The Runner then connects to that address, and asks for it to “start” a worker, giving it all the usual Beam Portability information to it. That worker then goes on to get work and execute it.
You gain all the speed of avoiding additional layers like docker, at the cost of not being able to distribute the work. As a result, Loopback mode isn’t really the fastest way to execute all jobs. You’re limited to what your local machine can have in memory and process in parallel afterall.
External Worker Pool, as a Service Link to heading
But what if you didn’t want to run your workers on your machine? There’s no reason the ExternalWorkerPoolService has to be in the same process as the launching program.
The service can be hosted anywhere, as long as the runner can connect to it. The implementation just needs to produce a worker, that will connect to the provided Beam FnAPI endpoints, and execute the given pipeline.

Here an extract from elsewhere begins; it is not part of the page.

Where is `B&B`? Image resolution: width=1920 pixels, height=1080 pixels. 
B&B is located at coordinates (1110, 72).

This includes the various artifacts and such to run it.
The feature I added, is to be able to spin up a stand alone use of the service and do exactly that. All built into the standard Beam Go SDK Container.

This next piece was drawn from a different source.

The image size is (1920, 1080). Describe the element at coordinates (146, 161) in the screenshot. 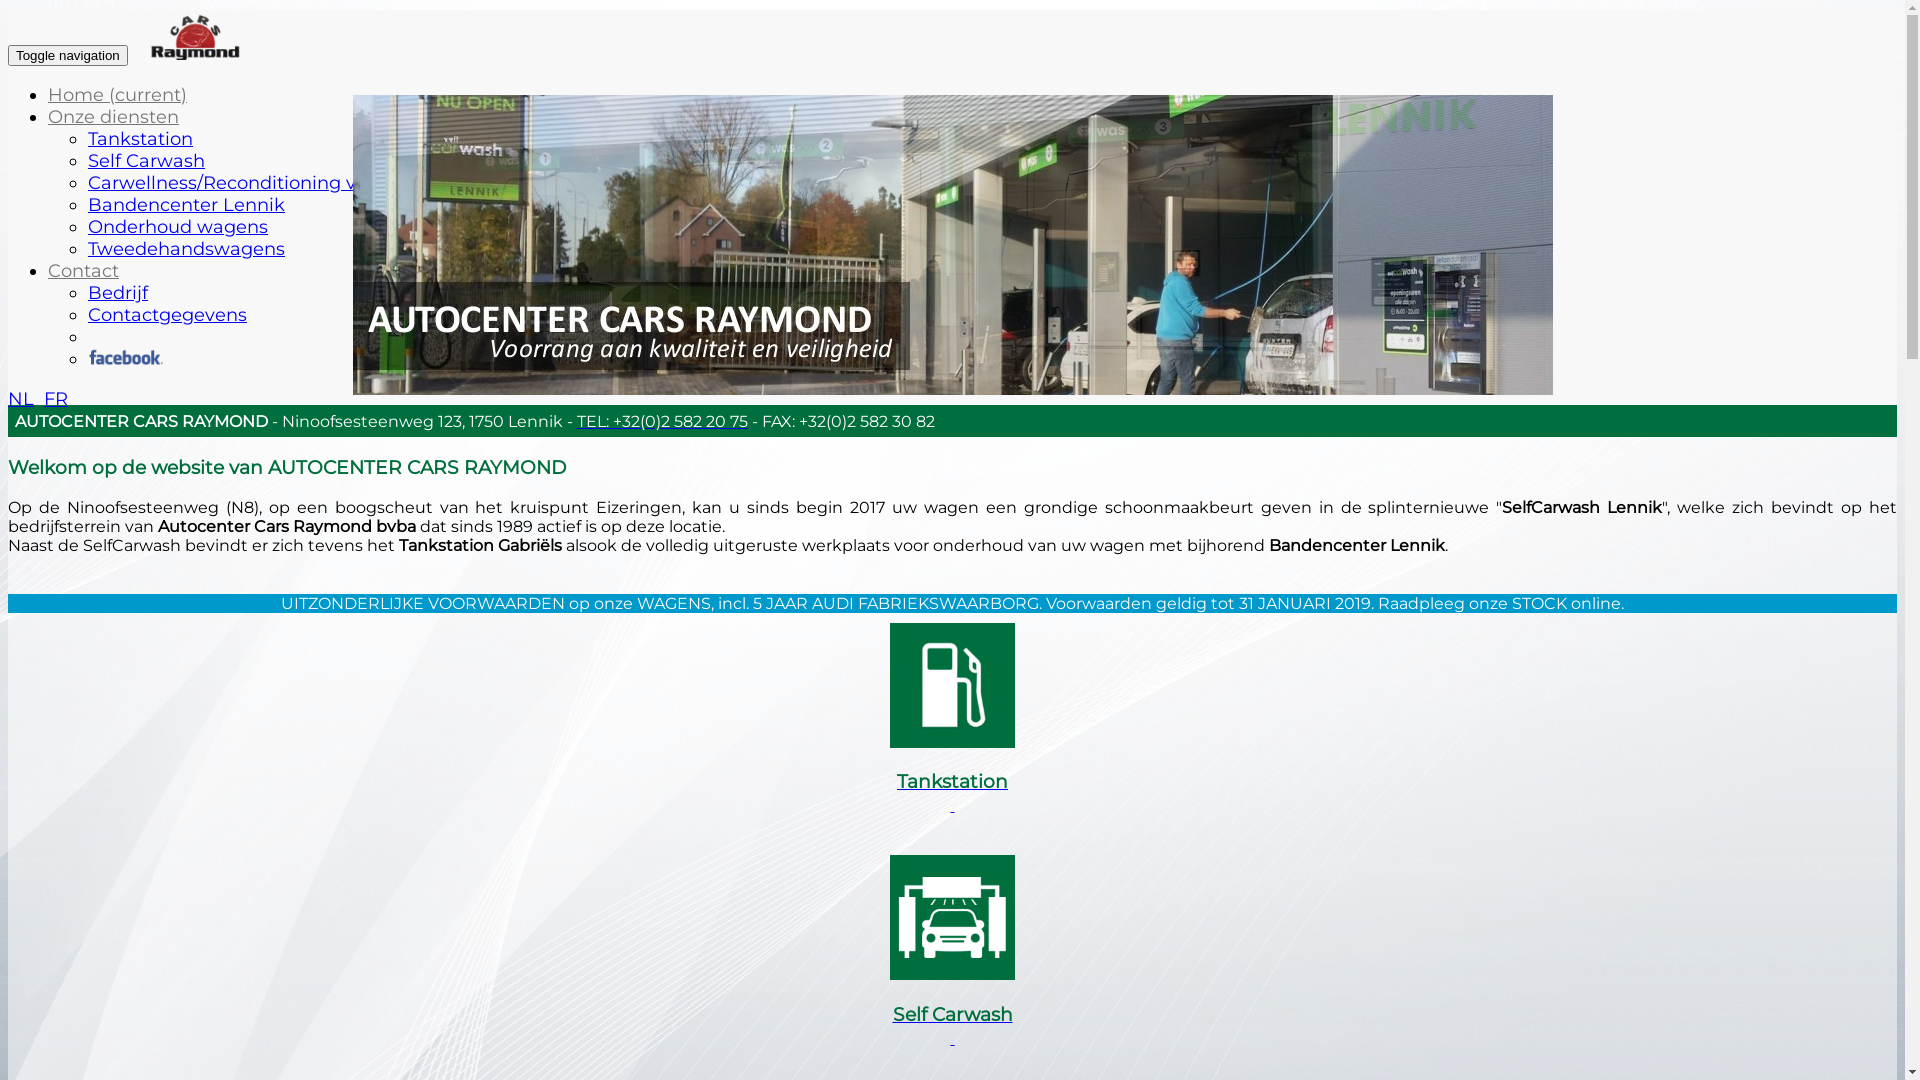

I see `Self Carwash` at that location.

The root of it is that you can start the container with a --worker_pool
flag
and tunnel out port 50000 from the container. This makes the SDK container
boot loader program start the workerpool version of the service, instead of
starting as an SDK worker itself.
The trick in the implementation is that it starts a separate process when StartWorker is called, executing the bootloader itself when it does so.
That new bootloader process then performs the normal Beam Container Contract, where it connects to the provisioning service to get the different endpoints, gets the artifacts from from the artifact service, starts it’s own worker binary instance, which ultimately, connects back to the runner’s control service to get work.
OK, but what is it for? Link to heading
The best use is when a runner is unable to start up it’s own workers for a given SDK. This lets you preconfigure a side car service for the work that needs to expand out and do the work.
For example, this is needed when executing a pipeline on a runner on Kubernetes. You’d sometimes like to be able to bound the number of machines or pods that can serve as workers within your cluster. This lets you arrange a dedicated set of pods that can behave as workers for arbitrary pipelines.
The main downside is that it needs to be manually pre-configured. Sorry about that.
But with this as a building block, and a few more changes coming down the line we may be able to build something more self directing in the future.